However the outlet further notes that the President of the Commission would not be the first European leader “to brave the two-year cooling.”
Francois Hollande, Angela Merkel and French Foreign Minister Jean-Marc Ayrault, it says, have already visited Russia since the reunification with Crimea in March 2014 and the outbreak of the conflict in Eastern Ukraine.
However the trip will be Juncker's first as Europe's chief executive.
The newspaper notes that the visit signifies a clear thaw in relations between Russia and the EU and draws attention to the timing of the visit.
The author suggests that the EU is “repaying a debt of courtesy” five days after the Kremlin’s decision to pardon Ukrainian Nadezhda Savchenko.

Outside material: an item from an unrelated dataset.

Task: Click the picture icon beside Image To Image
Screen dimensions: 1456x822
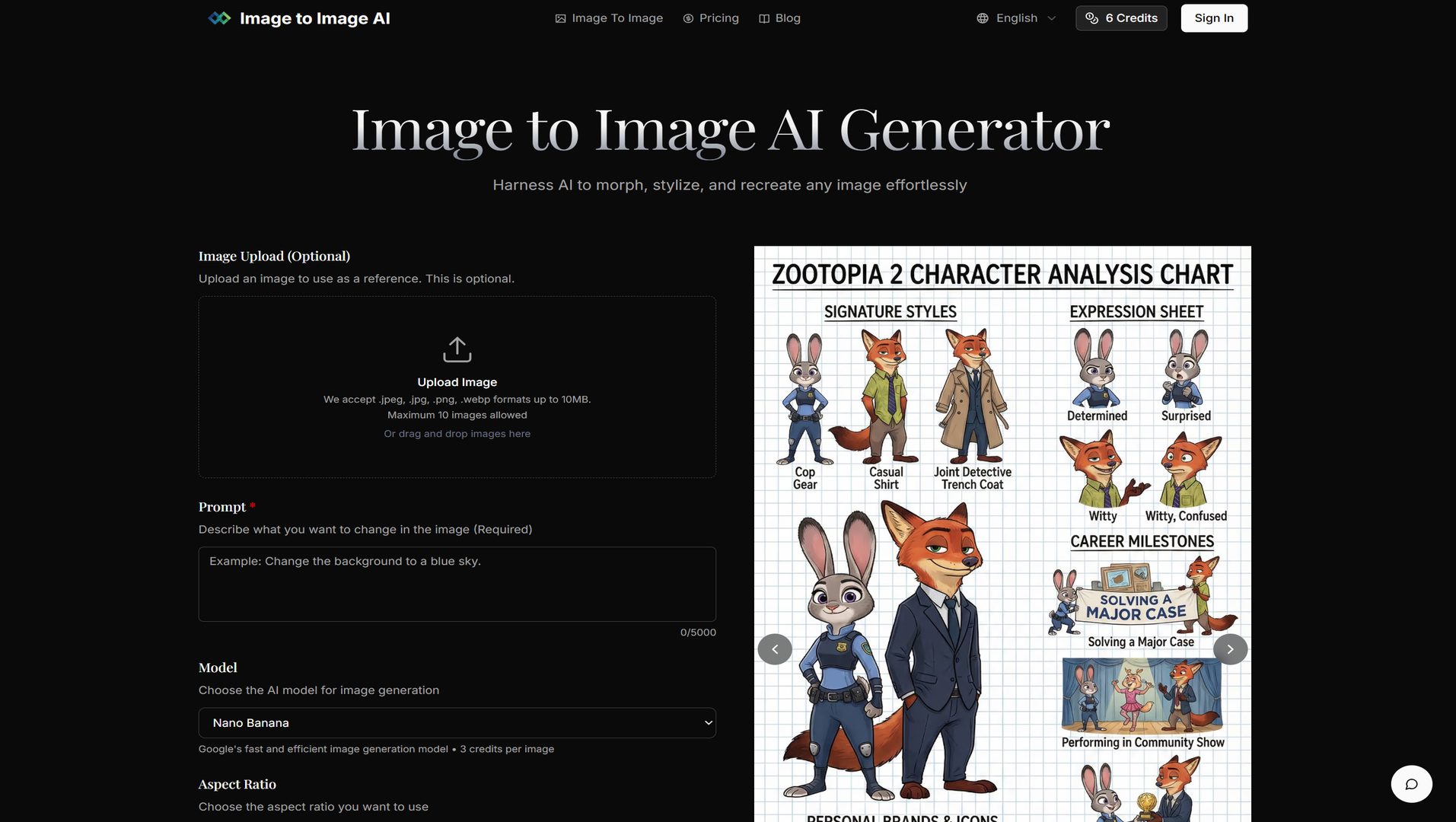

In addition, he suggests that Jean-Claude Juncker is trying to speed up the diplomatic process as the bloc weighs renewing sanctions on Russia at the end of June.
However, it further suggests that the sanctions will be extended, most likely for six months, in the energy, financial and defense spheres.
A similar view was echoed earlier by Reuters, which suggested that the “intensifying of high-level contacts with Russia signals that the EU may soften its policy in the second half of the year.”
Reuters suggests that the EU is trying to maintain unity on the sanctions, which have been questioned by Hungary, Greece and Italy. The United States insists they must remain in place until Russia fulfils its part of the Minsk peace plan.
Meanwhile, an article in Politico magazine quotes some diplomatic sources as saying that there is fear from the US, some European countries, mostly Eastern European, that “Juncker’s visit will strengthen Russian President Vladimir Putin’s position right before a crucial decision on renewing economic sanctions against Moscow.”
According to Le Figaro, for the Russian leadership, the upcoming visit could serve as a confirmation of the desire of the Europeans to continue dialogue with Russia, even on the deepest discrepancies and cites Juncker as “acknowledging that Russia and EU can no longer continue a dialogue in the dark.”